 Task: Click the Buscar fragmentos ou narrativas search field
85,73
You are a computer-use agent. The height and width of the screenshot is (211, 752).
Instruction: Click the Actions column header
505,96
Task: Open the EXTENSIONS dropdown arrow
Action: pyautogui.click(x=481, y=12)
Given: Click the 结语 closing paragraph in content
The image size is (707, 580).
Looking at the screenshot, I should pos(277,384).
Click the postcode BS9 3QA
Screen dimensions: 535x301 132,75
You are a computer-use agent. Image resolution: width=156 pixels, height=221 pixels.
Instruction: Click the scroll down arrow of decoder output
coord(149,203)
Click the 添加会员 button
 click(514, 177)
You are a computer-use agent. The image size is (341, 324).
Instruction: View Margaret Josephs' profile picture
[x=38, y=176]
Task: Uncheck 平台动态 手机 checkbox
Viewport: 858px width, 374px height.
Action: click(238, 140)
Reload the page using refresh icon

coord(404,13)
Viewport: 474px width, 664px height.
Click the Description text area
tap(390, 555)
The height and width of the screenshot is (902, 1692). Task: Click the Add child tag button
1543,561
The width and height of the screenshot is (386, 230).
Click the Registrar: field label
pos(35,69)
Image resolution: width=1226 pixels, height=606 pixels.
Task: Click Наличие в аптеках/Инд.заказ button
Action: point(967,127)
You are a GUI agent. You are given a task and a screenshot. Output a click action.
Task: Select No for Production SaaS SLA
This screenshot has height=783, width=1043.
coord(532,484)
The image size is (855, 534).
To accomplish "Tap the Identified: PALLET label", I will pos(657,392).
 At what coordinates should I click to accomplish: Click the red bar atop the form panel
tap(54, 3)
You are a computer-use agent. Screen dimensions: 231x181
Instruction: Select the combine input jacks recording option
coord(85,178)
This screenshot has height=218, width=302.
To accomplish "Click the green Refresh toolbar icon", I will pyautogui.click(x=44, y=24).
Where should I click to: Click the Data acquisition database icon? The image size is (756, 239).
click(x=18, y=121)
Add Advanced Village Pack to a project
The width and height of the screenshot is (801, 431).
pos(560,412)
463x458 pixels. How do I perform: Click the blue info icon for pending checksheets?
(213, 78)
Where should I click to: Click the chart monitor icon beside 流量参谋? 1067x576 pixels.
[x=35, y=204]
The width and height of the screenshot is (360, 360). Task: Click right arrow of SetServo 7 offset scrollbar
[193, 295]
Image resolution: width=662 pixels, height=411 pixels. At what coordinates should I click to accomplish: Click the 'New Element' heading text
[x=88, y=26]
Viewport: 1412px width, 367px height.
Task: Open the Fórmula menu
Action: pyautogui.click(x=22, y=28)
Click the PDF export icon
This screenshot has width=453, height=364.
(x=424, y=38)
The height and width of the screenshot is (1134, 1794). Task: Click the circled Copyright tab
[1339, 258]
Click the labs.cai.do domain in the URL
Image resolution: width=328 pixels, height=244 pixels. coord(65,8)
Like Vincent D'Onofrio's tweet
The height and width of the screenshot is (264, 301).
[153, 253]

Exercise objective:
Your answer should be the lines from the one containing "Add Advanced Village Pack to a project" through the end of the records, both included, output exactly and with nothing added.

Exercise solution:
Add Advanced Village Pack to a project
The width and height of the screenshot is (801, 431).
pos(560,412)
463x458 pixels. How do I perform: Click the blue info icon for pending checksheets?
(213, 78)
Where should I click to: Click the chart monitor icon beside 流量参谋? 1067x576 pixels.
[x=35, y=204]
The width and height of the screenshot is (360, 360). Task: Click right arrow of SetServo 7 offset scrollbar
[193, 295]
Image resolution: width=662 pixels, height=411 pixels. At what coordinates should I click to accomplish: Click the 'New Element' heading text
[x=88, y=26]
Viewport: 1412px width, 367px height.
Task: Open the Fórmula menu
Action: pyautogui.click(x=22, y=28)
Click the PDF export icon
This screenshot has width=453, height=364.
(x=424, y=38)
The height and width of the screenshot is (1134, 1794). Task: Click the circled Copyright tab
[1339, 258]
Click the labs.cai.do domain in the URL
Image resolution: width=328 pixels, height=244 pixels. coord(65,8)
Like Vincent D'Onofrio's tweet
The height and width of the screenshot is (264, 301).
[153, 253]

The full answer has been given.